We study the speed of a transient random walk on a simple point process in $\R$ when the time to travel distances between points of the process is given by a restart scheme. If the realization of a clock random variable is less than the distance, the time is restarted. Then, the total time to travel two points is the sum of the failed trials and the successful one. Asymptotic speed is the limit of the ratio of the sum of distances between the points of the process over the sum of the time taken to travel these distances. Positive (zero) asymptotic speed appears when the distribution of the distance between points has lighter (heavier) tails than the distribution of the clock random variables. More generally, we can investigate this problem when the distances to travel are determined by a point-map, namely, a translation-invariant rule to map one point of the process to another.

Warmth and edge spaces of graphs

Anton Dochtermann
Department of Mathematics, University of Texas at Austin

In recent years two novel approaches for finding lower bounds on the chromatic number of a graph have been introduced. One involves studying the topological connectivity of the `edge space' of a graph, dating back to Lovasz's celebrated proof of the Kneser conjecture. The other is motivated by constructions in statistical physics and involves the notion of long range action of random branching walks and the 'warmth' of a graph, as introduced by Brightwell and Winkler.
We seek to relate these two constructions, and in particular we provide evidence for the conjecture that the warmth of a graph G is always less than three plus the connectivity of its edge space.
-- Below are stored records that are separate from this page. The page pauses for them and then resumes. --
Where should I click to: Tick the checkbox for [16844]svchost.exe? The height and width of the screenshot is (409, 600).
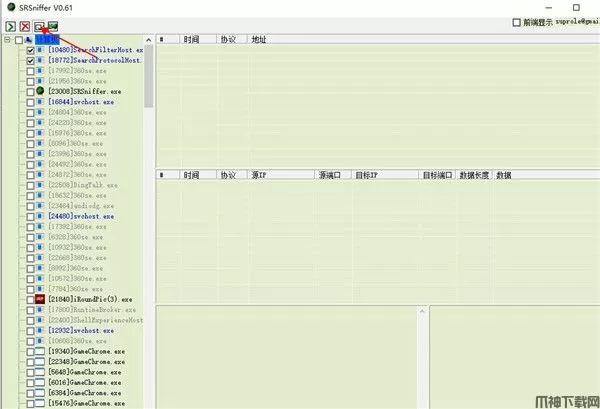(x=30, y=102)
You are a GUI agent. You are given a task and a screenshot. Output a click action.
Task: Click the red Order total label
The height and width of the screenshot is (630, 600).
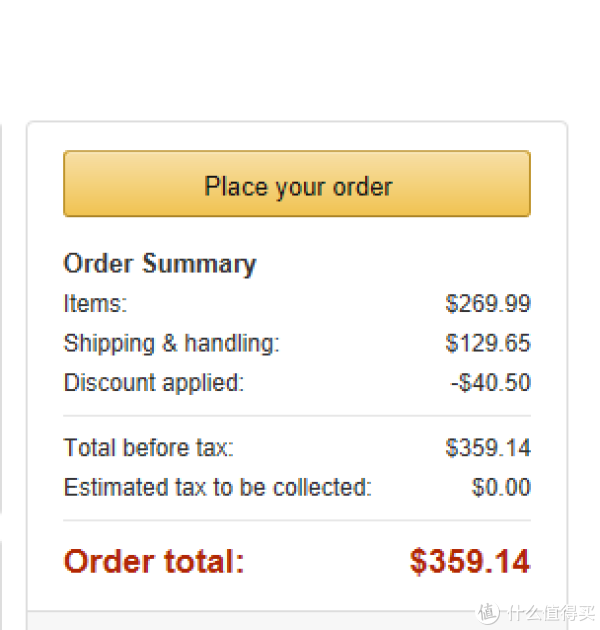tap(154, 561)
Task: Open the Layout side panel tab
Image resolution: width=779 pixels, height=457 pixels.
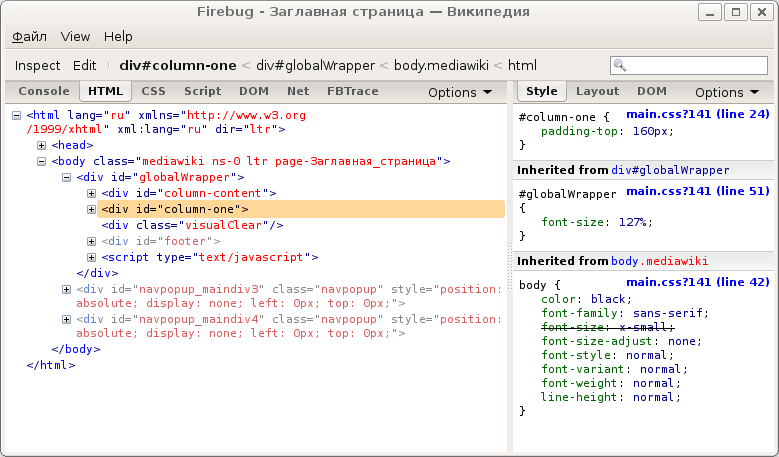Action: [x=597, y=91]
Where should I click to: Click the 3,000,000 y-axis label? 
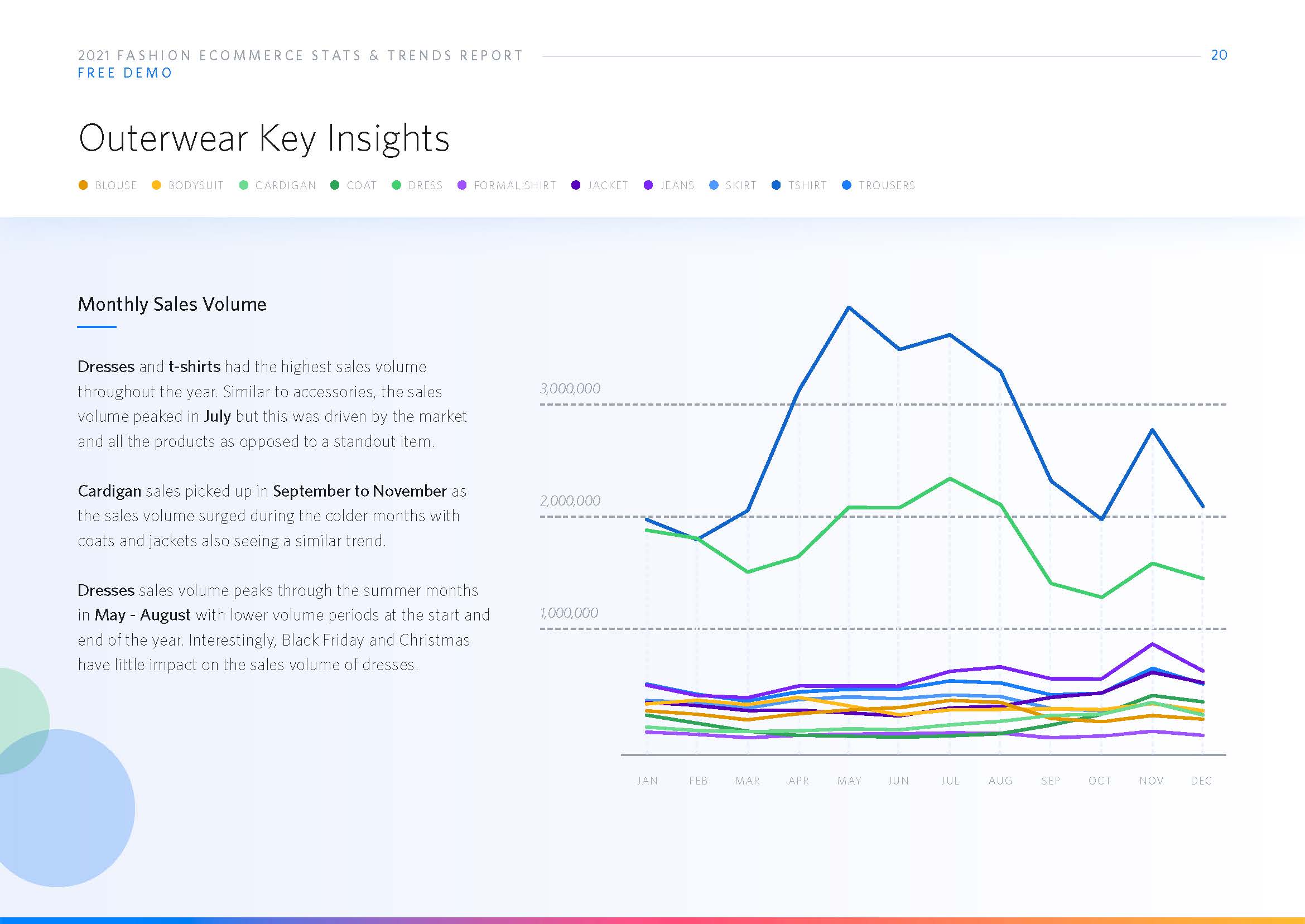tap(570, 388)
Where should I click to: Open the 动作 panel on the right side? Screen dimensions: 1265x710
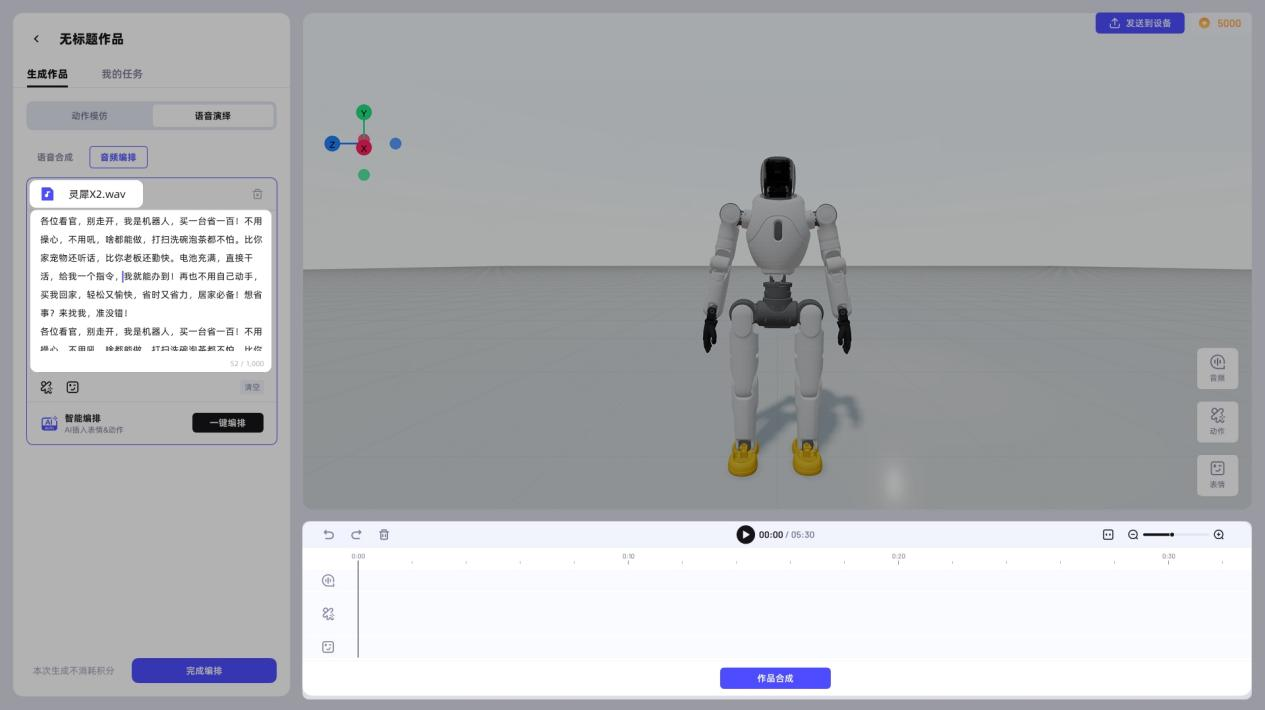(1217, 421)
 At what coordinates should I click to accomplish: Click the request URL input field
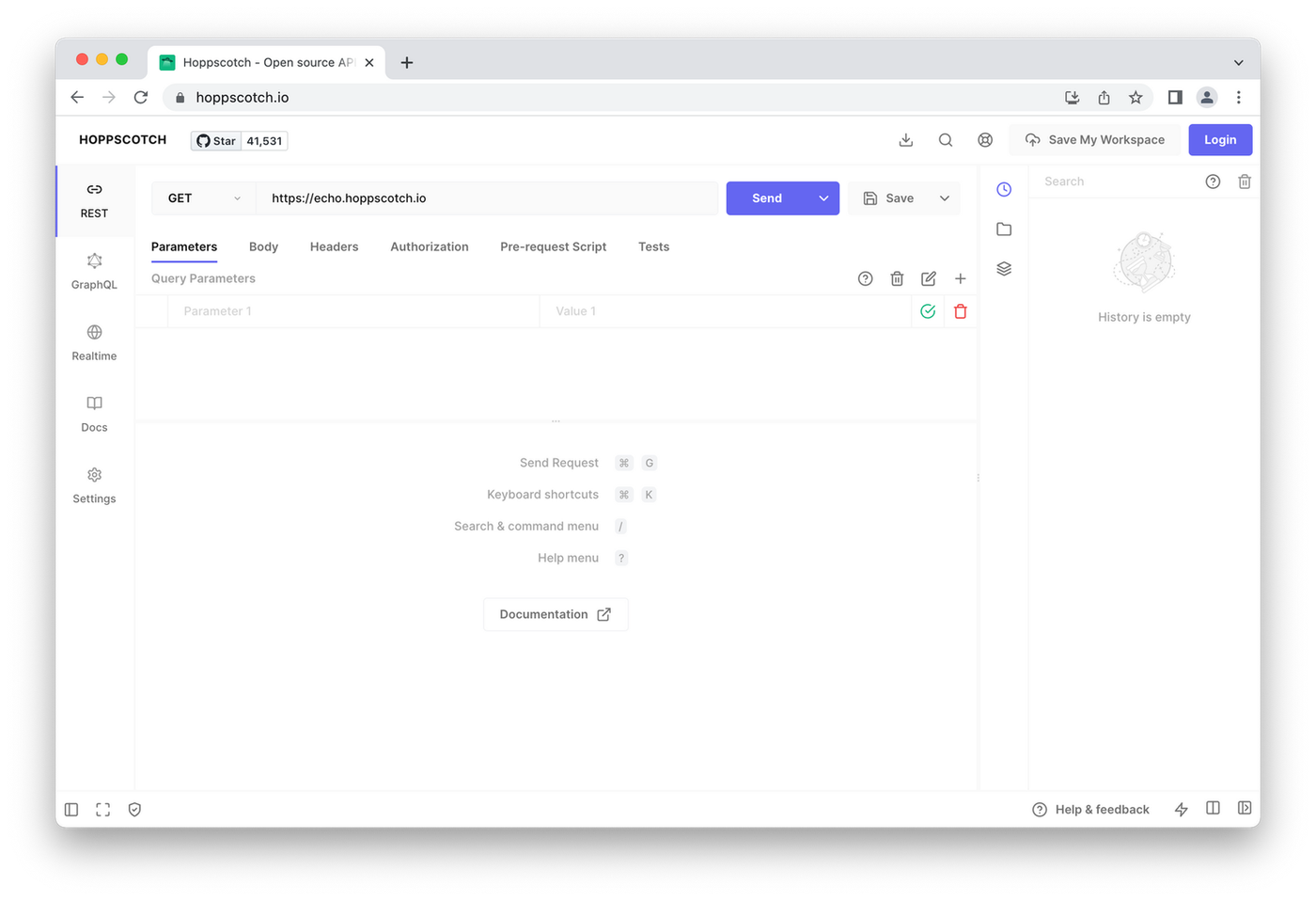(x=489, y=198)
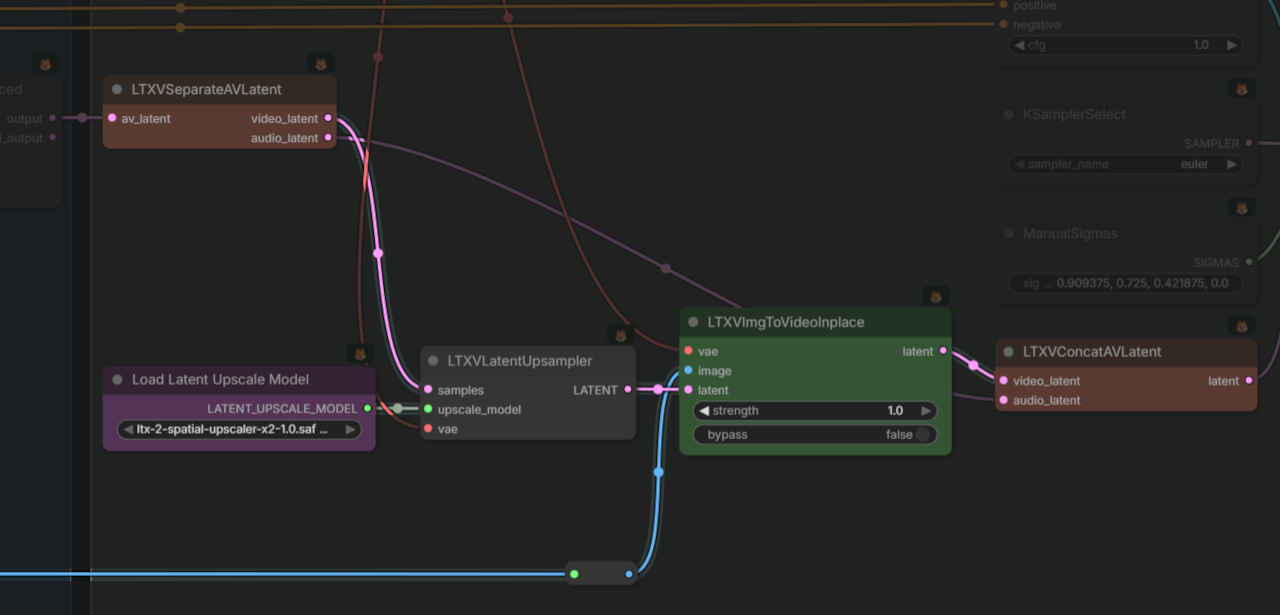This screenshot has height=615, width=1280.
Task: Collapse LTXVImgToVideoInplace using its title dot
Action: pyautogui.click(x=693, y=322)
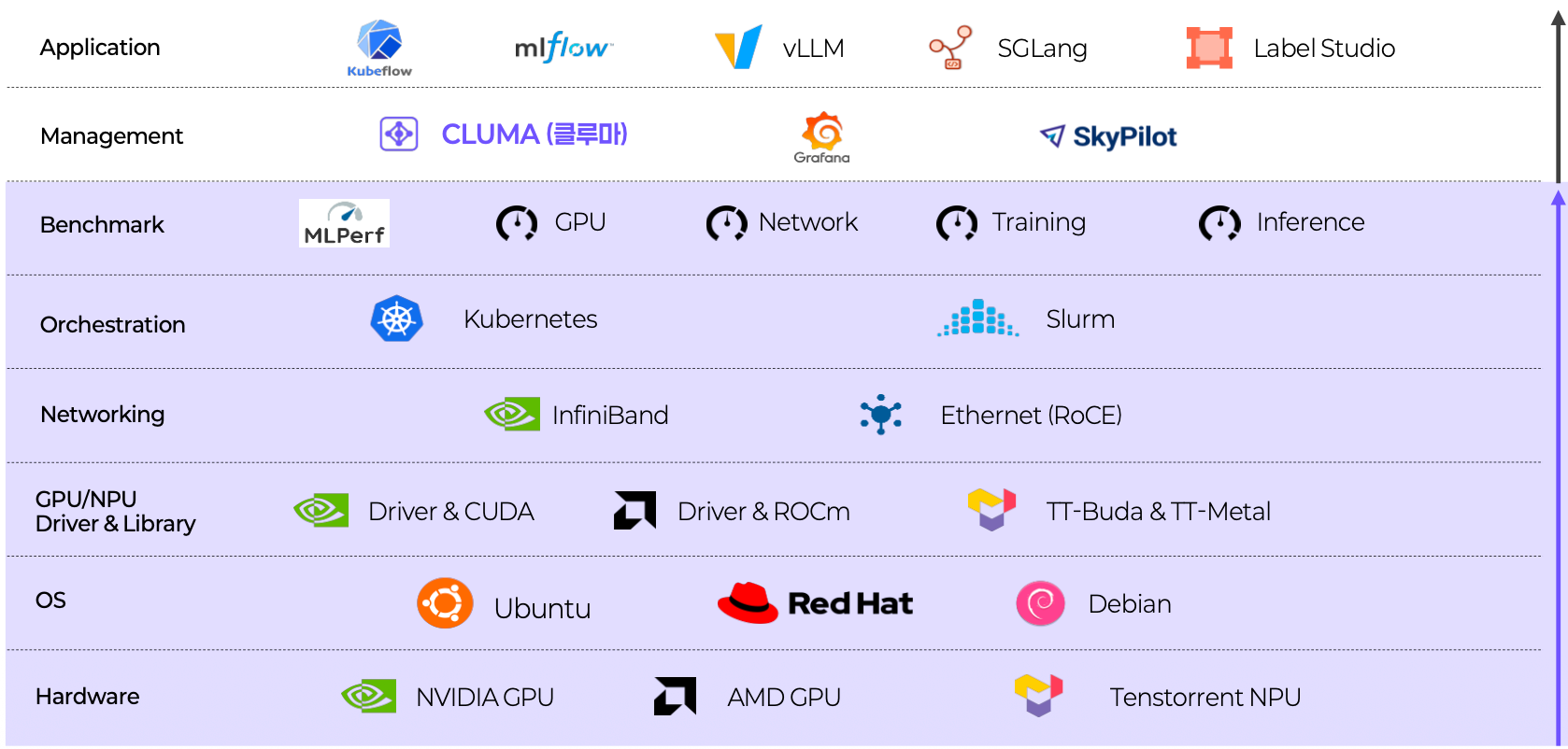
Task: Click the MLPerf logo thumbnail
Action: (x=344, y=223)
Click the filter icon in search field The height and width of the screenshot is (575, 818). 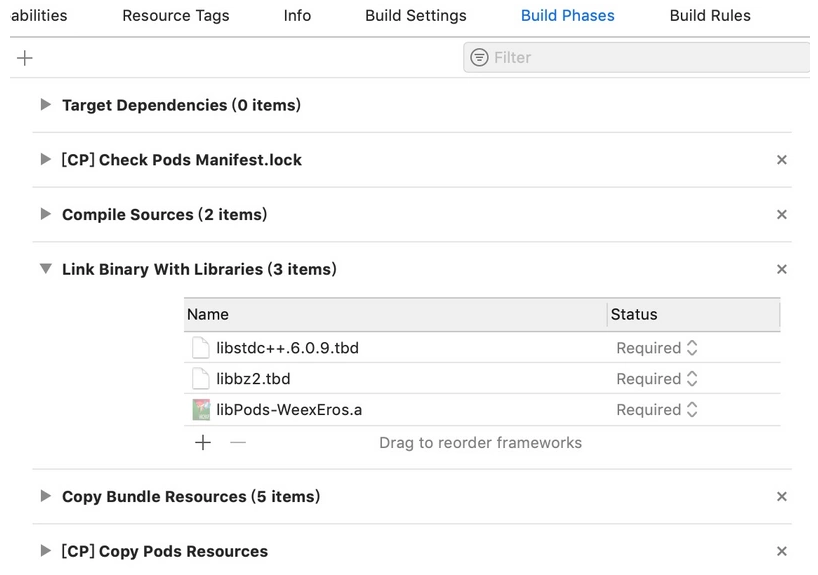480,58
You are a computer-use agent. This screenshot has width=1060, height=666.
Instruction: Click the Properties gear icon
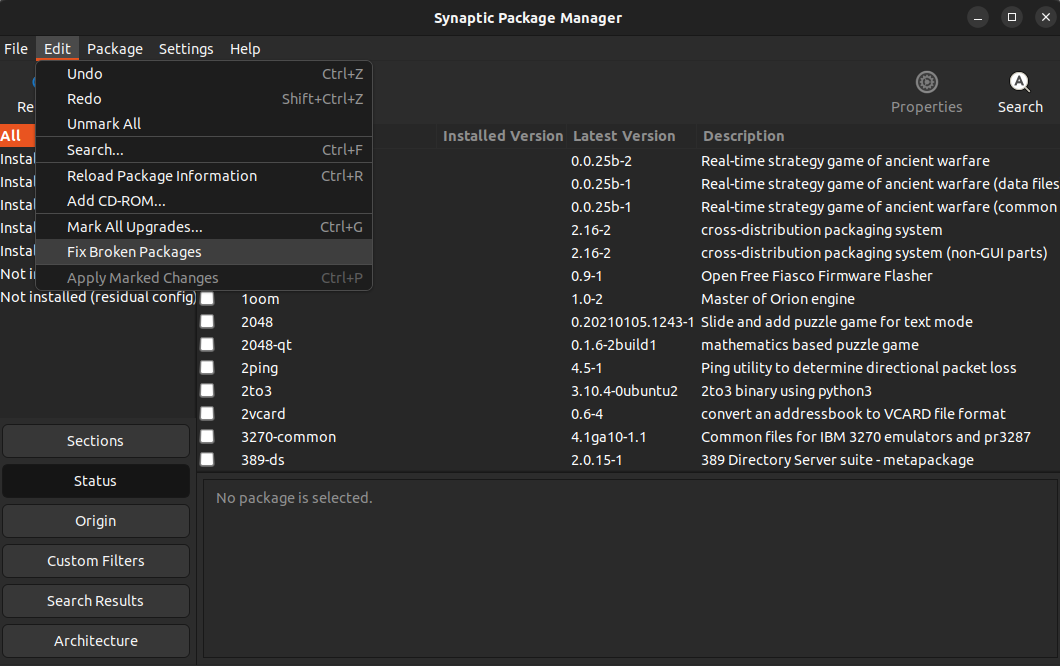point(926,83)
We succeed in establishing the first nontrivial case of the conjecture, and calculate the warmth of a family of graphs with relevant edge space topology. We also demonstrate a connection between the warmth of a graph and the collection of complete bipartite subgraphs that it contains, providing an analogue for a similar result in the context of edge spaces. This is joint work with Ragnar Freij.

Which neural codes are convex?

Anne Shiu
Department of Mathematics, Texas A&M University

This talk focuses on a combinatorial and algebraic problem motivated by a question in neuroscience. Specifically, which neural codes arise from place cells? A neural code is a collection of codewords ($0$-$1$ vectors, interpreted as neuronal co-firing patterns) of the same length. A neural code is {\em convex} if there exist $n$ convex sets (place fields) in some $\mathbb{R}^d$ so that each codeword corresponds to a unique region carved out by the convex sets: the support of the codeword corresponds precisely with which convex sets the region is in. The {\em minimal embedding dimension} is the minimum such dimension $d$ for which this is possible. We will describe how to use combinatorial algebra and topology to uncover intrinsic signatures of convexity and embedding dimension in neural codes.
This is joint work with Carina Curto, Elizabeth Gross, Jack Jeffries, Katie Morrison, Mohamed Omar, Zvi Rosen, and Nora Youngs.